Goal
Which rows below contain the word "handle"? Copy each of those rows in full, treating uppercase and lowercase as different.

Extracted information
________________________________________

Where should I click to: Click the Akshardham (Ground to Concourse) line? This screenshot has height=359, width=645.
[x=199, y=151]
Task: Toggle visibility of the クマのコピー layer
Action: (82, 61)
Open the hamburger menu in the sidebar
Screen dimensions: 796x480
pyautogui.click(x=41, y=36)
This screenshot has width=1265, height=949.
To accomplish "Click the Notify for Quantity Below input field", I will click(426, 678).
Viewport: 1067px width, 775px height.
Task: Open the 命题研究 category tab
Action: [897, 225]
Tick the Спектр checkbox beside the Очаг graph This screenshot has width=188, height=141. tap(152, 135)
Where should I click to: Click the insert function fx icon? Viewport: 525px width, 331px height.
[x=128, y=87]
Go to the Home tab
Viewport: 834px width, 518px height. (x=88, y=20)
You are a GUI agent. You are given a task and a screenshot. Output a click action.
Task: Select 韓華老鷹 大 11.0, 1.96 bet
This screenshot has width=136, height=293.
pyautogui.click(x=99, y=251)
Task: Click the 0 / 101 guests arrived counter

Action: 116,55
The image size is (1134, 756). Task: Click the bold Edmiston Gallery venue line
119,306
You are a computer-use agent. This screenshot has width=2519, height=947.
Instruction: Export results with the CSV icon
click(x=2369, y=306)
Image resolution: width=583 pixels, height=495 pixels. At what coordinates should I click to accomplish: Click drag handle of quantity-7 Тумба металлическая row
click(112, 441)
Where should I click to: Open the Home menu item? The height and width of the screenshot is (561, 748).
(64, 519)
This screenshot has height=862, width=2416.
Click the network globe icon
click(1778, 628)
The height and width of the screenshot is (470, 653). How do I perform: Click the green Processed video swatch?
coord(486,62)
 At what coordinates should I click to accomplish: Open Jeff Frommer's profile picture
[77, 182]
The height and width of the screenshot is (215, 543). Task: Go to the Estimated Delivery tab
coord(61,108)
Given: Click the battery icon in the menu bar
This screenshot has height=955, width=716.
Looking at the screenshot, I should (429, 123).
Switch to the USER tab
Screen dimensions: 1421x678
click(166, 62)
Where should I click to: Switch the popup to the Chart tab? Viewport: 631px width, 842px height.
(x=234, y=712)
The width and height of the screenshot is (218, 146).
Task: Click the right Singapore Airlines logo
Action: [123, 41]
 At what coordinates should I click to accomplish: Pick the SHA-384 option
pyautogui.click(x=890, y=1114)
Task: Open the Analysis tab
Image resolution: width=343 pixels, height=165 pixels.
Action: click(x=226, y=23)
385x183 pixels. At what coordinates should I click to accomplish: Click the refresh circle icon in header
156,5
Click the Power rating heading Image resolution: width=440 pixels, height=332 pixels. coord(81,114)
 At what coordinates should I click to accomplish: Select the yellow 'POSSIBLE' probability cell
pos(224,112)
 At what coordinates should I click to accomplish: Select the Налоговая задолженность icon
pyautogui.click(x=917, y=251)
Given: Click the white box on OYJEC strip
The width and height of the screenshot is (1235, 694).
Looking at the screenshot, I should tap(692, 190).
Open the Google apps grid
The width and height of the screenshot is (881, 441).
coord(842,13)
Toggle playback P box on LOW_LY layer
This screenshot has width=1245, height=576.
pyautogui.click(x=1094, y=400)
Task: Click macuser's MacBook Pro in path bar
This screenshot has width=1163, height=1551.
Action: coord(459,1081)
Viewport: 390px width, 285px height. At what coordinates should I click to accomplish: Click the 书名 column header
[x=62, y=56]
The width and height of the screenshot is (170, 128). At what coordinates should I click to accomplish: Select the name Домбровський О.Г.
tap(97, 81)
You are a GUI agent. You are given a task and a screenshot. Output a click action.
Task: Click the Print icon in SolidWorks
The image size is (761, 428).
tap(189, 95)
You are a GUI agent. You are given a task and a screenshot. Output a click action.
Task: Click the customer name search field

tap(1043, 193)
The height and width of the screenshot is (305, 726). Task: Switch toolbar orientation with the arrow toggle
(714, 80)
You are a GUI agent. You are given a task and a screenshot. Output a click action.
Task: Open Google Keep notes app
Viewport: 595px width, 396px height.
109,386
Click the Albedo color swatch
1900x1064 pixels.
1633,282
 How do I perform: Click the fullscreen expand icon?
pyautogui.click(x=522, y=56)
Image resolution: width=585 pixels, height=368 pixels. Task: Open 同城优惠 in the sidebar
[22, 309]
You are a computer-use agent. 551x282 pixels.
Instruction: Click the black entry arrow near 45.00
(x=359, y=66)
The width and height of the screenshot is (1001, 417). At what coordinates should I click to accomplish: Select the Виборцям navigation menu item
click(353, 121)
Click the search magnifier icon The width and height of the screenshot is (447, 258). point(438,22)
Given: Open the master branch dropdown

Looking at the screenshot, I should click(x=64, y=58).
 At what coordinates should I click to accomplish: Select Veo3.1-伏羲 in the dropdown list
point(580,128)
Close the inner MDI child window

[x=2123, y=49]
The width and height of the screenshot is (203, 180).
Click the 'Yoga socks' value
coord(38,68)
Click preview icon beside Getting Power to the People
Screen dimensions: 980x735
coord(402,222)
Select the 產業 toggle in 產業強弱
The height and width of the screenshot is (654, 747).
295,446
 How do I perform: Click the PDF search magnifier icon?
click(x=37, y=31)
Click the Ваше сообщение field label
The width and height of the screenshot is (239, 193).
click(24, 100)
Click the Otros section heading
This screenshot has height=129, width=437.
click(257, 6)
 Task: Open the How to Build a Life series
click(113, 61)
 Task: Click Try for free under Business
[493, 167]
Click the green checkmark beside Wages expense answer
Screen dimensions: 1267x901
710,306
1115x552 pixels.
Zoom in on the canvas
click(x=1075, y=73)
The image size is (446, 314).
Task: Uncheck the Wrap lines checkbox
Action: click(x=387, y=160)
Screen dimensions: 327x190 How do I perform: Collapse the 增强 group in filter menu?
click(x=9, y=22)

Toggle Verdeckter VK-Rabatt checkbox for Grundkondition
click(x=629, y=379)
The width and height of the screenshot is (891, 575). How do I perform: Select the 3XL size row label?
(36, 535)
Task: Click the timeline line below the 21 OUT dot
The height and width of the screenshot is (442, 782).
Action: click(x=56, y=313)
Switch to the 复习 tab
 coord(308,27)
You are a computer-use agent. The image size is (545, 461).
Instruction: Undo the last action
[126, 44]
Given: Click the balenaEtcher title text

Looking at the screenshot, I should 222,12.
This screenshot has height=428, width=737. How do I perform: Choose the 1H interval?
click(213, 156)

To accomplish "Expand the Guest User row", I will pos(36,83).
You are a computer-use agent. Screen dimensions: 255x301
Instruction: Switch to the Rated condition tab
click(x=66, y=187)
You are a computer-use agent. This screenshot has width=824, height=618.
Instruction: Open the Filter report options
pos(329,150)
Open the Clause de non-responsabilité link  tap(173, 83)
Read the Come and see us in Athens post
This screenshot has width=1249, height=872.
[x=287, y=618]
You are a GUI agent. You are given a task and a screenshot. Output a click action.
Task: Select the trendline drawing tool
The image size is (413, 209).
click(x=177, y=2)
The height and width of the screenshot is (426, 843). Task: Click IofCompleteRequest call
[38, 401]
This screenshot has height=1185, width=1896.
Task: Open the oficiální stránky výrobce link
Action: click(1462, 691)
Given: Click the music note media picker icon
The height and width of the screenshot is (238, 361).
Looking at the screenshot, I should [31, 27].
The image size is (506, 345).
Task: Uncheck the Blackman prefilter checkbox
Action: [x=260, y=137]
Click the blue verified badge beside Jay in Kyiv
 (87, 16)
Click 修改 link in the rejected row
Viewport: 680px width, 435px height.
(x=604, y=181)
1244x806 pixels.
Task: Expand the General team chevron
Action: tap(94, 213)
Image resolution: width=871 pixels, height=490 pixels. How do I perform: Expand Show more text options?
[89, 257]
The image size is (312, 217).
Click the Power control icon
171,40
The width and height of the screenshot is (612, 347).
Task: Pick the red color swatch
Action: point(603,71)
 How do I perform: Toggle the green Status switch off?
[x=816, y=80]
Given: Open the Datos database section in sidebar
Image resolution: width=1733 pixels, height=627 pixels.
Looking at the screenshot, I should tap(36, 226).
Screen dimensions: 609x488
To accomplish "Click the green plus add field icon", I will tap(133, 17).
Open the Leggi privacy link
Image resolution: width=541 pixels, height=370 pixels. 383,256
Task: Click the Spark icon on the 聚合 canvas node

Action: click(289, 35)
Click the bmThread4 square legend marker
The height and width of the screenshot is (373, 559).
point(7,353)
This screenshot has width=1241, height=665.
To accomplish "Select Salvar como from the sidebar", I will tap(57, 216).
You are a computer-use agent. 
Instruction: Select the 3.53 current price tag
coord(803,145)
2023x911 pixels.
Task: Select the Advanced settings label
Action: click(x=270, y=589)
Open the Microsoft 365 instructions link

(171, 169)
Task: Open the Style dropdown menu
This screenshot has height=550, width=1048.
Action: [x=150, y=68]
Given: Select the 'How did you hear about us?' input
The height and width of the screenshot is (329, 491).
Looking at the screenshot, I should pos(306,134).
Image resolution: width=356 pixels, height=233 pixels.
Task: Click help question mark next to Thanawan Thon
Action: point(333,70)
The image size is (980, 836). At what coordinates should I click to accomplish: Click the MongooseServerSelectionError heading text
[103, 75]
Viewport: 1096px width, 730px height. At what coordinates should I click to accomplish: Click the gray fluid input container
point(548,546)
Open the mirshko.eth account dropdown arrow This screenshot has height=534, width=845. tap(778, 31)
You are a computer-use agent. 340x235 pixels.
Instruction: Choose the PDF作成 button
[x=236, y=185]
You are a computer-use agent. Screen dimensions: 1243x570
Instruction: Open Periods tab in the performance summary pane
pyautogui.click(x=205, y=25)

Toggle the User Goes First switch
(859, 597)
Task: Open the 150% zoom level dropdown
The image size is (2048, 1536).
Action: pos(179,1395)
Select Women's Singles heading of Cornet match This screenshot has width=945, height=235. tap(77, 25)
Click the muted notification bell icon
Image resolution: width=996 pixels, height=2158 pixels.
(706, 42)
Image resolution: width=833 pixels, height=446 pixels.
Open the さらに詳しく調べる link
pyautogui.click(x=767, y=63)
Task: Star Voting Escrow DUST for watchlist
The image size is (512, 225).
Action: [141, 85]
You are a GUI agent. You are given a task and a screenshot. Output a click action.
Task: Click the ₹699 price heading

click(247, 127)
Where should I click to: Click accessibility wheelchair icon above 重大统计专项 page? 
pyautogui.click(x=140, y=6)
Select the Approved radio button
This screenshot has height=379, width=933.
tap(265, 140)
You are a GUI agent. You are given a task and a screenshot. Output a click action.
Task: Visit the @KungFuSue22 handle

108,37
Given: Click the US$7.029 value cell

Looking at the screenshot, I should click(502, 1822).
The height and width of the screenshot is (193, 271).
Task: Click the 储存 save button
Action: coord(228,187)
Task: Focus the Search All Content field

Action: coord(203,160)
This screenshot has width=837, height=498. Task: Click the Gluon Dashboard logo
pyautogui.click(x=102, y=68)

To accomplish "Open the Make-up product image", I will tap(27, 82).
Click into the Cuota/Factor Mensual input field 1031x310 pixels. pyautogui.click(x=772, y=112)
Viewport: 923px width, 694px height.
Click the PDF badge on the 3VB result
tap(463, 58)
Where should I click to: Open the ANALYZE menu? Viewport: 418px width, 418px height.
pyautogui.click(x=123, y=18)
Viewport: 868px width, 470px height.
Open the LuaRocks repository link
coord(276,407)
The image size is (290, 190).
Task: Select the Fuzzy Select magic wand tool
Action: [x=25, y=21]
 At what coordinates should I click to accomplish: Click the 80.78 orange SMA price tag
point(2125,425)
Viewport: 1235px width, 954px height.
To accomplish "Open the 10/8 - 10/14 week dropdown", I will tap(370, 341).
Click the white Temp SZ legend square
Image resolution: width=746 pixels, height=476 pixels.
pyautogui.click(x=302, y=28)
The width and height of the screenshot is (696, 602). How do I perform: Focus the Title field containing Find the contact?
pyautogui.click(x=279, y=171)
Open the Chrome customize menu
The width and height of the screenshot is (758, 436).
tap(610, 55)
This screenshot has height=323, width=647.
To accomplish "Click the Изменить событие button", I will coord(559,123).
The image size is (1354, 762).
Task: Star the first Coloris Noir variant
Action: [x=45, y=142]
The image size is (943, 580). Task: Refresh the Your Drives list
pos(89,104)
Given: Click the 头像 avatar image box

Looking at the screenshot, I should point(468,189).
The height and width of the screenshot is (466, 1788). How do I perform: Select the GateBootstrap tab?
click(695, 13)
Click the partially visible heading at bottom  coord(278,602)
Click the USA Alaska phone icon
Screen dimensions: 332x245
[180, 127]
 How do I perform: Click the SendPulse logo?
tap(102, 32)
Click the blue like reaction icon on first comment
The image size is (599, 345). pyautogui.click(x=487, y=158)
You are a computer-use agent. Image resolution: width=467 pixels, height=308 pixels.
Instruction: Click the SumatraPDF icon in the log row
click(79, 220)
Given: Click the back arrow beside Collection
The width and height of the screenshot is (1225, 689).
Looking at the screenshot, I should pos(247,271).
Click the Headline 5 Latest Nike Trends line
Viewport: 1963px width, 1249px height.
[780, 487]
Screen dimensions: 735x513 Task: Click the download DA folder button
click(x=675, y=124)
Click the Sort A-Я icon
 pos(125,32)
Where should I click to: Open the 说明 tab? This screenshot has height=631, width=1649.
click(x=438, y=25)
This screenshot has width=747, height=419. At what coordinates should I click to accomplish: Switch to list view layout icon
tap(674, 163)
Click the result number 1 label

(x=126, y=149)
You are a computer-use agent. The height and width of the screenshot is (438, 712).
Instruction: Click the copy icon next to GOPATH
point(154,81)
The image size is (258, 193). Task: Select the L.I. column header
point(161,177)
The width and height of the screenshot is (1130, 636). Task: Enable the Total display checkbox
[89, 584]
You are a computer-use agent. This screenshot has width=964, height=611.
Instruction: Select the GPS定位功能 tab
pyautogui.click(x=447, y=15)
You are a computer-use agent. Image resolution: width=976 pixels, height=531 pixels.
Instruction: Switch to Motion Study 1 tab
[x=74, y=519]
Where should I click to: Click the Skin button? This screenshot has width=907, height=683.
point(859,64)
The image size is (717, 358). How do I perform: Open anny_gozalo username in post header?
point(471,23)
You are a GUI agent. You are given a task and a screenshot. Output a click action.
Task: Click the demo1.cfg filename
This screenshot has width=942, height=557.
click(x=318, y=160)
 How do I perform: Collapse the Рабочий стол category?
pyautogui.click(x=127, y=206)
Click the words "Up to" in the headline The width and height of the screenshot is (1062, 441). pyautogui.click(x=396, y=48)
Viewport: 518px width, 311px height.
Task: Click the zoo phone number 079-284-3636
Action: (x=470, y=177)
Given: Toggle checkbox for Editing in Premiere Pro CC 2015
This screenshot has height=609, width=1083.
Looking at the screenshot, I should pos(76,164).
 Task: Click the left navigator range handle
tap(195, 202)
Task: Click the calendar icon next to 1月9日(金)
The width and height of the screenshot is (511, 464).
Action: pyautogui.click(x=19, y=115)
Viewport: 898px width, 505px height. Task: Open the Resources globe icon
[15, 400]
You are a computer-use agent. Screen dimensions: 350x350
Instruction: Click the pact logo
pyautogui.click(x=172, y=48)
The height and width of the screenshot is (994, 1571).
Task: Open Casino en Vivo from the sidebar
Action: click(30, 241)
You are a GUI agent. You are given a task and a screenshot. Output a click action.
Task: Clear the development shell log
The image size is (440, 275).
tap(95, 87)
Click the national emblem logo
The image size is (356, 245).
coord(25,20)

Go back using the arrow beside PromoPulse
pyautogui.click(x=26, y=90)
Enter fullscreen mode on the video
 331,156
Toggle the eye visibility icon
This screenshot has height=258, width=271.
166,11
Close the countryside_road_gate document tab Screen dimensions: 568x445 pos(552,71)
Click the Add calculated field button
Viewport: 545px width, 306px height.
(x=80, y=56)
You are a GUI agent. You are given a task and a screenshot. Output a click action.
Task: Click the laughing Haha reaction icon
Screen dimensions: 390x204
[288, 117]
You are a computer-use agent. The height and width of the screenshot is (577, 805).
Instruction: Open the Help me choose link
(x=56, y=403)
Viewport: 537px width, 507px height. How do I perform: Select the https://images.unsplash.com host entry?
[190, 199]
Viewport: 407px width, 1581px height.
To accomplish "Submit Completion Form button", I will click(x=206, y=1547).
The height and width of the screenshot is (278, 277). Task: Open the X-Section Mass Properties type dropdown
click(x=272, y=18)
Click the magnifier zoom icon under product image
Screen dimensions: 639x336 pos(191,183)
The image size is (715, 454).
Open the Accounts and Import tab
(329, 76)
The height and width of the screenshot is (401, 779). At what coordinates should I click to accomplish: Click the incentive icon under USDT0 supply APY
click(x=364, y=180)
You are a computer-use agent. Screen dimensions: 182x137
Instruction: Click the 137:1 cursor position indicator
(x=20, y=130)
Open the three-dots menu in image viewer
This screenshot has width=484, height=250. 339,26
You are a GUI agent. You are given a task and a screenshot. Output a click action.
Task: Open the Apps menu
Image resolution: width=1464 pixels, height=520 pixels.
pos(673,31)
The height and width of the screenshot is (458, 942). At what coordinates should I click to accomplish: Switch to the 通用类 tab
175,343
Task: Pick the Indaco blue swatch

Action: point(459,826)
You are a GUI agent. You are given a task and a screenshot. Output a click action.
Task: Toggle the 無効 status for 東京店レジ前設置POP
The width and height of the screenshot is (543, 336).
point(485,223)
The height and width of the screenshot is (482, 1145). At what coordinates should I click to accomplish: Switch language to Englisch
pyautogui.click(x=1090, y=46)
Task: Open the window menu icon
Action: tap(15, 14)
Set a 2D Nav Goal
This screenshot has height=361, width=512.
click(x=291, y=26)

________________________________________

Problem solution
Image resolution: width=583 pixels, height=495 pixels. At what coordinates should I click to accomplish: Click drag handle of quantity-7 Тумба металлическая row
Task: Visit the @KungFuSue22 handle
 Task: Click the left navigator range handle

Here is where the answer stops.